Suzi Dent has waived her right to anonymity to speak publicly for the first time to ABC’s 7.30 about what she remembers as a “bad day with a dirty old man”.
Harris was sentenced to five years and nine months behind bars in June 2014 for a dozen indecent assaults against four teenage girls between 1968 and 1986.
He only served three years of his sentenced before he was released on parole in May 2017.
Ms Dent was an anonymous ‘bad character’ witness against Harris during the court proceedings.
She had her own experience with the 89-year-old more than 30 years ago when she was working as a young makeup artist.
Ms Dent was 24-years-old when she was hired for a job at Channel 7. She told 7.30 she remembered being excited to be working with Harris as she had frequently seen him on the TV.
What happened next, she described as an “all-day groping experience with a man who couldn’t keep his hands off me”.
“As soon as he sat in my make-up chair – I was wearing baggy pants at the time, baggy shorts – he’d run both hands up my legs all the way up my shorts right up to my thighs,” Ms Dent said.
“He would grab the leather belt and pull me towards him so he could crotch-grind, which never quite happened, but he certainly tried.”
She said the way he looked at her made her realise “who he was”.
“And it wasn’t the happy-go-lucky, man. It was somebody who was looking at me in not the way I would like to be looked at. And that was a bit of a shock,” she said.
Ms Dent told the program that he tried to touch her every chance he got and she felt like she wasn’t able to react negatively.
“I didn’t jump or move or anything like that, because it’s my job as a make-up artist to not upset the talent,” she said.
“So if I had said something to him or, you know, slapped his hand away – which I might add is not what we did in 1986, it was not acceptable behaviour for women to stand up for themselves like that, they had to cop it on the chin and grin and bear it and be polite.”
When Ms Dent told a colleague about her day with the “dirty old man” she was told that it was a common occurrence and had even earnt him the nickname “The Octopus”.
“She said ‘He does that sort of thing all the time to make-up artists and he doesn’t keep his hands to himself. He’s like an octopus but because he puts his hands everywhere’,” Ms Dent said.
So in 2013 when Harris was charged with multiple indecent assaults, Ms Dent made the decision to help put him behind bars.
She contacted the British Police to see what she could do to help and eventually ended up giving evidence during the trial, telling the court about the day she spent with Harris.
“I came forward for the women who were little girls when they were molested by Rolf Harris,” she said.
“All I had to do was tell the truth about a man who couldn’t keep his hands off me, and what it was like and how he behaved.”

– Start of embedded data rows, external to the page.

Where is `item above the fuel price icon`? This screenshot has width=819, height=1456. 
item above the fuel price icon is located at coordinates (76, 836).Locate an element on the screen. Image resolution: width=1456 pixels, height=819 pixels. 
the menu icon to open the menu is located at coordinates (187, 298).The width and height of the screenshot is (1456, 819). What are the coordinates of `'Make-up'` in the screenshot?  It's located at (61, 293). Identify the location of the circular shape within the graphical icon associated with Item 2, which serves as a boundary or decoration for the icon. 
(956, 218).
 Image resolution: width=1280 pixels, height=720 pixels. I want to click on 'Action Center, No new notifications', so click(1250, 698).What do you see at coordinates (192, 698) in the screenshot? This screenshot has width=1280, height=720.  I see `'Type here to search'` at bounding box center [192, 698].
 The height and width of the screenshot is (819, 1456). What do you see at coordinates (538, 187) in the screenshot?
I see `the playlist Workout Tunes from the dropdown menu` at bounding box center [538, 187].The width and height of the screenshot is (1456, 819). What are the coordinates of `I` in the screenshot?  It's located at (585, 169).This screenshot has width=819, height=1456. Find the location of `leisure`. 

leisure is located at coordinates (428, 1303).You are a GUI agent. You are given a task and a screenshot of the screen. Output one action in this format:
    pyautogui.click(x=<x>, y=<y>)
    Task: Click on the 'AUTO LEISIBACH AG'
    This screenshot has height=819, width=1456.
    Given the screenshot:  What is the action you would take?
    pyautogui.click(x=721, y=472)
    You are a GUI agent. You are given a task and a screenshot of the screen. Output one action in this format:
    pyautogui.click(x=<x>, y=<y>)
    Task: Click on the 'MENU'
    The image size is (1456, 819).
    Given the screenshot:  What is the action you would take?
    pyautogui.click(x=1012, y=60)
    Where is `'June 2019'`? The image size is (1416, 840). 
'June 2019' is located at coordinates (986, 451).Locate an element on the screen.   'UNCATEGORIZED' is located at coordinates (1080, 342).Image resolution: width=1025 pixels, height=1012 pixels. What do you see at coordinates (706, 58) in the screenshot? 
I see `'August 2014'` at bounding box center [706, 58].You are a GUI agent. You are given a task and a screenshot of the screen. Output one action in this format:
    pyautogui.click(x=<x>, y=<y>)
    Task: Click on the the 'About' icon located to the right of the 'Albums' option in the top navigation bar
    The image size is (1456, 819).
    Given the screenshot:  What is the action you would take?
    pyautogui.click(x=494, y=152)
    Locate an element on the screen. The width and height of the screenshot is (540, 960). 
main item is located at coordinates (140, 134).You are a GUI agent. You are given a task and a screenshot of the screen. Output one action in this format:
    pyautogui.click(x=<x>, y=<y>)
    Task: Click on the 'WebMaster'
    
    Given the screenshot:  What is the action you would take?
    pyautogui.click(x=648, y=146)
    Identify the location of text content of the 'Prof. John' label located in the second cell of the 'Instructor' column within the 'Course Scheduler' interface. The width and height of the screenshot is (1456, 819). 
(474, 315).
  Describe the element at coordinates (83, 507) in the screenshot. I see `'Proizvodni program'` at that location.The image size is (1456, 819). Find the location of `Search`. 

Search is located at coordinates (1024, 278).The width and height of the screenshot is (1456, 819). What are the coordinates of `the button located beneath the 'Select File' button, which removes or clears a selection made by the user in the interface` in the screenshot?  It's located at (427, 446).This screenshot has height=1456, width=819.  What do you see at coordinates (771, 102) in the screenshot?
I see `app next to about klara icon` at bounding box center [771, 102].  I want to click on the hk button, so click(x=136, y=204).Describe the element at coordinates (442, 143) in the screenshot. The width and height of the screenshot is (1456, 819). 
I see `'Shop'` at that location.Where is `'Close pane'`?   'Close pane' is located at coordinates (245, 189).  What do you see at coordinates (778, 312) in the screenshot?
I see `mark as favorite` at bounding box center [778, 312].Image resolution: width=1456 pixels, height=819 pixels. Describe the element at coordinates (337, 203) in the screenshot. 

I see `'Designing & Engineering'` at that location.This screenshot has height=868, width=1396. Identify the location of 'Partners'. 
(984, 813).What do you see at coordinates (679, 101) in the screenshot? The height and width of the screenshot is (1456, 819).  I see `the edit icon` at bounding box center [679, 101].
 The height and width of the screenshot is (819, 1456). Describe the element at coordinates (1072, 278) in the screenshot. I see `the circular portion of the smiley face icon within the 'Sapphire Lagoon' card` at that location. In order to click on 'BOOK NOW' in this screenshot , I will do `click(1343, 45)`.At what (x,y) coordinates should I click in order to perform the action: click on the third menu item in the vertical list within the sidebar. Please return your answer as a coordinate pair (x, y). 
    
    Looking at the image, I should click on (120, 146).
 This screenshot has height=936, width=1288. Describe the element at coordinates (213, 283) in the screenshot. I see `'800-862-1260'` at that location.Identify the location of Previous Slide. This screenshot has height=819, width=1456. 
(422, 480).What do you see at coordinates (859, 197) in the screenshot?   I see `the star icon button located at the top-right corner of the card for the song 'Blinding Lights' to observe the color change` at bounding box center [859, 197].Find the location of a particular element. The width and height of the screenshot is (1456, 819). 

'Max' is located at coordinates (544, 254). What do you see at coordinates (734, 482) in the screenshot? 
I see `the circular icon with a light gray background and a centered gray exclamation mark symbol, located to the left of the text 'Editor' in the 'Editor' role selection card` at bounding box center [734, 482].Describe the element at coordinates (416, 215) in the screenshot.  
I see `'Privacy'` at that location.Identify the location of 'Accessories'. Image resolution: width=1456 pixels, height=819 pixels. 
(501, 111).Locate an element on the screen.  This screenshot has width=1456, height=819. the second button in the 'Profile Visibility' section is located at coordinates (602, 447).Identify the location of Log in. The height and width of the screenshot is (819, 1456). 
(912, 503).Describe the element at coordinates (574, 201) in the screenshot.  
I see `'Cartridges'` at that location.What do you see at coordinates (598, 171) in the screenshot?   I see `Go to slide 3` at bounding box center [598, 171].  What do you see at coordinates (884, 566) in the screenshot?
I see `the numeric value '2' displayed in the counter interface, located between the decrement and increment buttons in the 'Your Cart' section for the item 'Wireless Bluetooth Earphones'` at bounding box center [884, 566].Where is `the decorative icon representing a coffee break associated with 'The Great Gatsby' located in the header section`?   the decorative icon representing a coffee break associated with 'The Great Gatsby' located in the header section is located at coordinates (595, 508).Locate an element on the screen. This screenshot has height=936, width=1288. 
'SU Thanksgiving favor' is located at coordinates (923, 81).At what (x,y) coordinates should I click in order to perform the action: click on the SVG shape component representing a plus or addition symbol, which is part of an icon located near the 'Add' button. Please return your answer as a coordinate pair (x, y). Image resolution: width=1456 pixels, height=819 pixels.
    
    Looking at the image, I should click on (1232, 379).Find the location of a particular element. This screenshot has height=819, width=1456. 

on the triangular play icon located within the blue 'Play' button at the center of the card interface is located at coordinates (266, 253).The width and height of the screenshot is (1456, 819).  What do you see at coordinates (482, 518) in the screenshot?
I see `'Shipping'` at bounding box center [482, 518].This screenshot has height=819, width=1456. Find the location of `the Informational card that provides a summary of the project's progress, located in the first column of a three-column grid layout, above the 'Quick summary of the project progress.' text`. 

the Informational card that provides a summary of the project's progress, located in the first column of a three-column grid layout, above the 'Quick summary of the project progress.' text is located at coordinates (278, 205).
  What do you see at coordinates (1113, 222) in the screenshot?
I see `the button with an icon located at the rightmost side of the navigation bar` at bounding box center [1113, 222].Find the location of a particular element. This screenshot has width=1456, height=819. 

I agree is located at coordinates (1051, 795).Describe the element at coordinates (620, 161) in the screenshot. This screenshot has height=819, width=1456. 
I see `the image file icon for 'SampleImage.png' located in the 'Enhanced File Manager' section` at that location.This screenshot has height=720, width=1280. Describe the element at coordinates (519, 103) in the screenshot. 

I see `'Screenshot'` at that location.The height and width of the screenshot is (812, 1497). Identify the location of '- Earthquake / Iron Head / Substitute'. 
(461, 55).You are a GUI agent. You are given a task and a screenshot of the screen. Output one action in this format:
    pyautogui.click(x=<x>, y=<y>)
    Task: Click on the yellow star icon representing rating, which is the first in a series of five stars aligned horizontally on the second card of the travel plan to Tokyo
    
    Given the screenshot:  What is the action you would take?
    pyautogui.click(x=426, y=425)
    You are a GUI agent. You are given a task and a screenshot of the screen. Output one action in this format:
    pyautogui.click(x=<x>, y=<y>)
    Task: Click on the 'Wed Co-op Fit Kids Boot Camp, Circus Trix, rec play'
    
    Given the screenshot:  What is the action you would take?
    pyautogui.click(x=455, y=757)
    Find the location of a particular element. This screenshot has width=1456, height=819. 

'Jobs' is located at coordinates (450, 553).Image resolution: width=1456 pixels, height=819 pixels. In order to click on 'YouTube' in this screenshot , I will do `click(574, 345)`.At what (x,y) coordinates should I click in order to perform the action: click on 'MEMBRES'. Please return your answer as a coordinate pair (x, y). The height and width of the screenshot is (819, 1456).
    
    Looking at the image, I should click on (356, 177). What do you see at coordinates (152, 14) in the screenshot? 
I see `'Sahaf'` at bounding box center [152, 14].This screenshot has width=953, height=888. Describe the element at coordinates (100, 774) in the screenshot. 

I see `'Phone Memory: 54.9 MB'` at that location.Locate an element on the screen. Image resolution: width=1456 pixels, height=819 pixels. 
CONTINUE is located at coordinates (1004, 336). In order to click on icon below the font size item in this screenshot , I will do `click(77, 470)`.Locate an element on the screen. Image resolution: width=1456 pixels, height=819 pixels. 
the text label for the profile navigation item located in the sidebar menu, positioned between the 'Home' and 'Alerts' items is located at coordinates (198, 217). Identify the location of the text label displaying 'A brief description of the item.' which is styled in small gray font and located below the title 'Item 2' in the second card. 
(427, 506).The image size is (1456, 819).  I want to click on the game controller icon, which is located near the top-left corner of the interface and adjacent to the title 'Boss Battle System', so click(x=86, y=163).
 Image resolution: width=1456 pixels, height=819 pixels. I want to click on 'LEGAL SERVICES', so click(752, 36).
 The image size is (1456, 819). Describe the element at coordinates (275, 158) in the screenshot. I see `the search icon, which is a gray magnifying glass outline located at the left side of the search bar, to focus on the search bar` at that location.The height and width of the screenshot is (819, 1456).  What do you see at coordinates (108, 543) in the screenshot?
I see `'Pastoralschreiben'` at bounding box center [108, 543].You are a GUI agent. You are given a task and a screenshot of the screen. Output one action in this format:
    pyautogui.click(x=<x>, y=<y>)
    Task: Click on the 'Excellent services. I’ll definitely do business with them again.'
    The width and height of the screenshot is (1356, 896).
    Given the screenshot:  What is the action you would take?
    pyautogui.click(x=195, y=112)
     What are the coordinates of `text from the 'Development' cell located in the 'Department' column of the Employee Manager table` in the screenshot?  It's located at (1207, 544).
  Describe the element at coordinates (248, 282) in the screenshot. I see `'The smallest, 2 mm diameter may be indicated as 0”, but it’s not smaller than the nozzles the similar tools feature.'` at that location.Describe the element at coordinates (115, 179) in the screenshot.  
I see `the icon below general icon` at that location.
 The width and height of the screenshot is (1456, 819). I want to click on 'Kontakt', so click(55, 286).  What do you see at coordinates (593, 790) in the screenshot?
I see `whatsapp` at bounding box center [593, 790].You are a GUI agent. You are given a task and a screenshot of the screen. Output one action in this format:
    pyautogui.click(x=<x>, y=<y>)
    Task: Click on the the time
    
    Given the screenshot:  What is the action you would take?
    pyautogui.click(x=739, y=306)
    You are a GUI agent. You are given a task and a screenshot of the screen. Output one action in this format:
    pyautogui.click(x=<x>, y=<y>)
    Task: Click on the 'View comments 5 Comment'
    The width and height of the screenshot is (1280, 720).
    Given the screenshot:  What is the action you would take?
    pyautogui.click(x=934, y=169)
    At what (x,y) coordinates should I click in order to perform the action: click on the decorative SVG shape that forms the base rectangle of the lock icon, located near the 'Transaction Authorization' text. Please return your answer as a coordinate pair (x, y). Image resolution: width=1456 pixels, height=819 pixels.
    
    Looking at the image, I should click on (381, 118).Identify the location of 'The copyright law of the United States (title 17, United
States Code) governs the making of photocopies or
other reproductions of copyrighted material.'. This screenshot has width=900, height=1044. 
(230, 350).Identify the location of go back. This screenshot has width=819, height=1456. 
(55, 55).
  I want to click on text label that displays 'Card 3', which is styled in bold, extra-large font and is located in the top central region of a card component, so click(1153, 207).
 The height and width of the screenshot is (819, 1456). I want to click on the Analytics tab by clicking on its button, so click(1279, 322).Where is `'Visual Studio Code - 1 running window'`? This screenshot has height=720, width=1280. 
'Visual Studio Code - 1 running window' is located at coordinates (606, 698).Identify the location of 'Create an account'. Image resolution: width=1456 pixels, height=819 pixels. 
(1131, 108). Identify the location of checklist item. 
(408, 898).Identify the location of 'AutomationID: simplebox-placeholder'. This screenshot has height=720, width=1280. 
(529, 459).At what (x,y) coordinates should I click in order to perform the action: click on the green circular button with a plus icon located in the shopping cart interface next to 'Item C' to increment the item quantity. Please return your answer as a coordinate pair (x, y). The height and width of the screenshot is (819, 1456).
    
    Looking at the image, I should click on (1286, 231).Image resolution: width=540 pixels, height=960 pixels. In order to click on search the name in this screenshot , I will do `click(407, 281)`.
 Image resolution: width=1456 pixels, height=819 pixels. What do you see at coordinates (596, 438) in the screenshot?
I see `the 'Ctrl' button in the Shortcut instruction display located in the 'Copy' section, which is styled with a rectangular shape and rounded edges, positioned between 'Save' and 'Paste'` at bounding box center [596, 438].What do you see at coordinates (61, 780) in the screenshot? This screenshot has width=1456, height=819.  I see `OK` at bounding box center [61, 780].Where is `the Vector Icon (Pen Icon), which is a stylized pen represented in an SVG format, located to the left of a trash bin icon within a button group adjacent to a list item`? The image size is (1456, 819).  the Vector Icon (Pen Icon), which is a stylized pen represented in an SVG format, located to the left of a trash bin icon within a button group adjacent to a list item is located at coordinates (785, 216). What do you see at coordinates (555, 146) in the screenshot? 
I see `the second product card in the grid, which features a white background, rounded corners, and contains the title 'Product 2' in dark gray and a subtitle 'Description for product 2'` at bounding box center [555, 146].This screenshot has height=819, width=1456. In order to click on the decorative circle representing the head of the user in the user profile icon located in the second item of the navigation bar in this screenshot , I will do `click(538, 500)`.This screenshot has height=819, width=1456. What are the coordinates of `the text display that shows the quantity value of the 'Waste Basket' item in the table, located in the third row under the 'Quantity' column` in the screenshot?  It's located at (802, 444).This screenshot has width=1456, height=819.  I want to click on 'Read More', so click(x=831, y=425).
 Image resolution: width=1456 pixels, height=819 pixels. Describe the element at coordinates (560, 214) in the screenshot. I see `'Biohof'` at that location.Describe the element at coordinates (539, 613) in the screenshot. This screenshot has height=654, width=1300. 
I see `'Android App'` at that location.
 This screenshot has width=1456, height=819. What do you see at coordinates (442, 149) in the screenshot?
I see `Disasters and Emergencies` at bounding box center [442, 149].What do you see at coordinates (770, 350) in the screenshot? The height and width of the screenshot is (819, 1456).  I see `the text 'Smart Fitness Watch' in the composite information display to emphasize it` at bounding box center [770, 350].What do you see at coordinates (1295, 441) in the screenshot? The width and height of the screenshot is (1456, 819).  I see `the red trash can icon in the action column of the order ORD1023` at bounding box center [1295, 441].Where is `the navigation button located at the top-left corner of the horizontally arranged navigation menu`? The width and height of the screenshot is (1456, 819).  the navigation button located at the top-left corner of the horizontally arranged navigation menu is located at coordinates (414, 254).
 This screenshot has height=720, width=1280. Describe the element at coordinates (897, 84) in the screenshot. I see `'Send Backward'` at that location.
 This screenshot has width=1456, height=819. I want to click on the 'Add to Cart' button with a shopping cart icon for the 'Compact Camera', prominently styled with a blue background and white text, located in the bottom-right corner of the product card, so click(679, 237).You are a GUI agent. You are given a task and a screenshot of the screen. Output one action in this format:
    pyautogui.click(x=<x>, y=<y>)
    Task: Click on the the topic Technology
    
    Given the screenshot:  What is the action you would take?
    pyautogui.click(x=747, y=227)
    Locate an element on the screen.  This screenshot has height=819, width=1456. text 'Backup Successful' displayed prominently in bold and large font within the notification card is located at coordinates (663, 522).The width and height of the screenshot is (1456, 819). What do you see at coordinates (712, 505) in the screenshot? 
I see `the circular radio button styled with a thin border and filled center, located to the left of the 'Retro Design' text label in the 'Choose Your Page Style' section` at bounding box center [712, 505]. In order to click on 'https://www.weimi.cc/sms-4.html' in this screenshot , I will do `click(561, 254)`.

Ms Dent said there were women from four or five different countries who had very similar stories to her own.
Harris has denied the allegations.
Ms Dent was “thrilled” when he was found guilty and has since written a book about her experience, titled Staring Down Rolf Harris.
She said she wants to encourage and empower other women to come forward and speak out about these types of experiences.